Gradually my attitude changed. Direct personal experience which occurred during my training period with Sifu Ho Fatt Nam convinced me that if I was honest and claimed to be scientific, I just had to accept gods and Bodhisattvas exist. Now I feel it a privilege and honour to pray to them in private or in public.
What does distant chi transmission actually accomplish? What does it do? How is it measurable? Where is the newspaper article?
Distant chi transmission accomplishes and does different things for different people in different situations. In my case I mainly use it to save lives. Its success or failure is measured by how well or badly it meets its purpose.
For example, if a recipient still lives after distant chi transmission, although according to conventional medical opinion he was supposed to die, I would rightly consider that distant chi transmission has been successful.
Most people, understandably, may not accept my conclusion. Some may attribute his recovery to placebo effect, some to luck, some to natural remission or to any other things except the most logical and most rational answer.
I did a public experiment on distant chi transmission in February 1989 in Malaysia. The experiment involving public members and its successful results were reported in all major English language and Chinese language newspapers in the country.
I have read your response to a questioner asking about a million dollar challenge of the Randi Organization. I understand you hold the belief that the agency's sole purpose is to discredit you. I believe rather that their sole purpose is to prove what is true, under scientific conditions which both parties must agree to.
I am sorry you have misunderstood me. I did not say that the main purpose of the Randi Organization was to discredit me or anyone who responded to their challenge. It is just that at the moment I am not ready, and not interested to take up the challenge.
Of all your abilities, it seems strange that the distant chi transmission would be the one thing tested scientifically, via participation of an independent newspaper. I have looked earnestly for the results of this test and these efforts have proven fruitless. Can you provide us the details of this test? What qualified the newspaper as a scientific body? Can you provide us with further insight into what made you choose distant chi transmission as a testable claim and not something more immediate?

**Input data**

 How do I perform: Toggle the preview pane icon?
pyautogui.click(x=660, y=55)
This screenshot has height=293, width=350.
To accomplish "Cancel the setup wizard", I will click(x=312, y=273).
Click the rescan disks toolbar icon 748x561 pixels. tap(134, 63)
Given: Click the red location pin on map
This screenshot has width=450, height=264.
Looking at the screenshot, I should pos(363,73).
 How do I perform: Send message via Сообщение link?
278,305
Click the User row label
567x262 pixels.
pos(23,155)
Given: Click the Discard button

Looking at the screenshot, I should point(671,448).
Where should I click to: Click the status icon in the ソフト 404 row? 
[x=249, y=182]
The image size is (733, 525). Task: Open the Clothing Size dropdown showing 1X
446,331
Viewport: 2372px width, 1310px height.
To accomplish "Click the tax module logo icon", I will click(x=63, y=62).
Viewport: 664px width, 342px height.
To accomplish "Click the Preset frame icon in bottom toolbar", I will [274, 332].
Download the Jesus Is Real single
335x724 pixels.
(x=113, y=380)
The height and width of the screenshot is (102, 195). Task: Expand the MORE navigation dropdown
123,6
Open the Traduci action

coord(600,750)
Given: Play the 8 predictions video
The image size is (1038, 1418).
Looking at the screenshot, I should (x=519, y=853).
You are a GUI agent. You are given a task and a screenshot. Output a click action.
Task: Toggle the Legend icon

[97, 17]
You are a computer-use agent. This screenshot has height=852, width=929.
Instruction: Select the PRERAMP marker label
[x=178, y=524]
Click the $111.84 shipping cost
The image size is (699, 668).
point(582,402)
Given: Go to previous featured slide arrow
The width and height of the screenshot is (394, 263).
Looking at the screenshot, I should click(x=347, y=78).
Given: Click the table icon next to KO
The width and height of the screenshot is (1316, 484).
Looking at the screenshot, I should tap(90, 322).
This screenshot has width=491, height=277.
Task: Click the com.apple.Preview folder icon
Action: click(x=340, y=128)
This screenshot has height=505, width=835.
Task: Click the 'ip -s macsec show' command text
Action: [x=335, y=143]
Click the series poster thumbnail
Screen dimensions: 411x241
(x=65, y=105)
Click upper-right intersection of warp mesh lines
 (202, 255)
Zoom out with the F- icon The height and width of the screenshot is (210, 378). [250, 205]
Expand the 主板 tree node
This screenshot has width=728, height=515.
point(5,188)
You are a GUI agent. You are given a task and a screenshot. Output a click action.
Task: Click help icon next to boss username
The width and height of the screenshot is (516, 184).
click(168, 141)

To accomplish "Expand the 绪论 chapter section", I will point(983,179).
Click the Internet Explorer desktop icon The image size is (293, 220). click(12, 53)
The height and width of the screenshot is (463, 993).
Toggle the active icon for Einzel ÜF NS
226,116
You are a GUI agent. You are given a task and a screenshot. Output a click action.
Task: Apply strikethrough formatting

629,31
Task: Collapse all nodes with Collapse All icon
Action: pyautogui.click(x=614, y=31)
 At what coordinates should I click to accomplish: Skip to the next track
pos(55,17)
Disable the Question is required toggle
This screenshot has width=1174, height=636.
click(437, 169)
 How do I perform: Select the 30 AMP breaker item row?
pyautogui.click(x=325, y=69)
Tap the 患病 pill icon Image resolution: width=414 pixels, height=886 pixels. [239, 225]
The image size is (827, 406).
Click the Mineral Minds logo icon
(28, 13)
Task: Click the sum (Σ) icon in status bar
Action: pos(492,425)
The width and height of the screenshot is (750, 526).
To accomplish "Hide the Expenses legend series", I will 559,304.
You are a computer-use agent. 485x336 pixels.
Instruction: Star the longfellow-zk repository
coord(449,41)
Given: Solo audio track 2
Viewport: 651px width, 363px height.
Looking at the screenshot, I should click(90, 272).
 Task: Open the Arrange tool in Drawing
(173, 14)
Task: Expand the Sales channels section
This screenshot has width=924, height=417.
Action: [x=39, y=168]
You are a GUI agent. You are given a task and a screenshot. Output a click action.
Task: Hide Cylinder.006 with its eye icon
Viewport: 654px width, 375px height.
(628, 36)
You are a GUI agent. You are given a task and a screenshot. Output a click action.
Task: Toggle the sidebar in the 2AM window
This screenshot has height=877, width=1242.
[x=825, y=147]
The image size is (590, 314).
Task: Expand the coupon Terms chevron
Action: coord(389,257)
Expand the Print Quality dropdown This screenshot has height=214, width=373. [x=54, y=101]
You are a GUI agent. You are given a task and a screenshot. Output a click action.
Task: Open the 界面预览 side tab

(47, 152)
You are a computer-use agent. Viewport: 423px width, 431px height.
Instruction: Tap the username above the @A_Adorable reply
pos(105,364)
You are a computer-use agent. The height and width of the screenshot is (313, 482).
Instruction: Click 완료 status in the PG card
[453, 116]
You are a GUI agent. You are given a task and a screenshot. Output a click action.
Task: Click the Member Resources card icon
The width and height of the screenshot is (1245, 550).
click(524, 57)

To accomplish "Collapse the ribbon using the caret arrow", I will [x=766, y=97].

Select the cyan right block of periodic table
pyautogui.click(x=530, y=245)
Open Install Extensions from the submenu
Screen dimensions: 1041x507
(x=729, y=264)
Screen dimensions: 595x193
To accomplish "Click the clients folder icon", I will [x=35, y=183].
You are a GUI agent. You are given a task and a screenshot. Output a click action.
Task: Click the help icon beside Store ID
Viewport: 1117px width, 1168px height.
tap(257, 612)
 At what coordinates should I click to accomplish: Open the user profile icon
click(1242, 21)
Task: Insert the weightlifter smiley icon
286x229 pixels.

**Set of tasks**
1. According to the distant chi transmission passage, when and where was the public experiment done?
2. Do these statements agree with the distant chi transmission passage? Answer yes or no for each, quoting the words that decide it.
(a) The writer said the Randi Organization's main purpose was to discredit him.
(b) The writer mainly uses distant chi transmission to save lives.
(c) The experiment's results appeared only in English language newspapers.
3. Pick up the distant chi transmission passage after its last sentence and continue it.
Nothing in the listing is needed here.

**Responses by task**
1. February 1989, in Malaysia.

2.
(a) No: "I did not say that the main purpose of the Randi Organization was to discredit me or anyone who responded to their challenge."
(b) Yes: "In my case I mainly use it to save lives."
(c) No: "reported in all major English language and Chinese language newspapers in the country."

3.
You have misunderstood me again. The distant chi transmission was never intended to be tested scientifically in the way you interpret it. There were, for example, no formal hypothesis, no quantitative measurements and no elaborate mathematical equations.
However, we believe it was scientific in spirit. The newspaper, though not a scientific body, was independent, and the recipients of chi were chosen by them from public volunteers. The experiment was carried out over a month, and witnessed by the public.
Distant chi transmission was not chosen from a list of alternatives. It was a response to a request from a major Chinese language newspaper in Malaysia.
The great Ving Tsun master Moy Yat was a unique teacher within the Yip Man lineage. He understood Chan philosophy and strove to teach purely from a Chan perspective. He recognized a difference between the concepts of “person” and “science”.
It is said that he fully understood that “person” and “personality” represent “style”, while “system orientation” addresses “science”. True to his Chan roots and beliefs, he attempted at all times to separate himself and his personal preferences from the system as it was taught to him. In view of this context of such a master, would you say that the impression you have of Western scientific bodies seeking to test the claims of qigong practice is a personal preference?
Different groups, different peoples and different cultures view reality from different perspectives and using different paradigms. The view of Western scientific bodies seeking to test any claims is not a personal preference, it is a preference of a special professional group.
My view is also not a personal preference. It is the view of another professional group, that of chi kung (qigong) masters. The two different groups may address and see the same thing, but their language used and the view derived will be different.
The Zen (Cham) perspective is that of Mahayana Buddhism, which recognizes three types of wisdom, namely language wisdom, illuminated wisdom and cosmic wisdom.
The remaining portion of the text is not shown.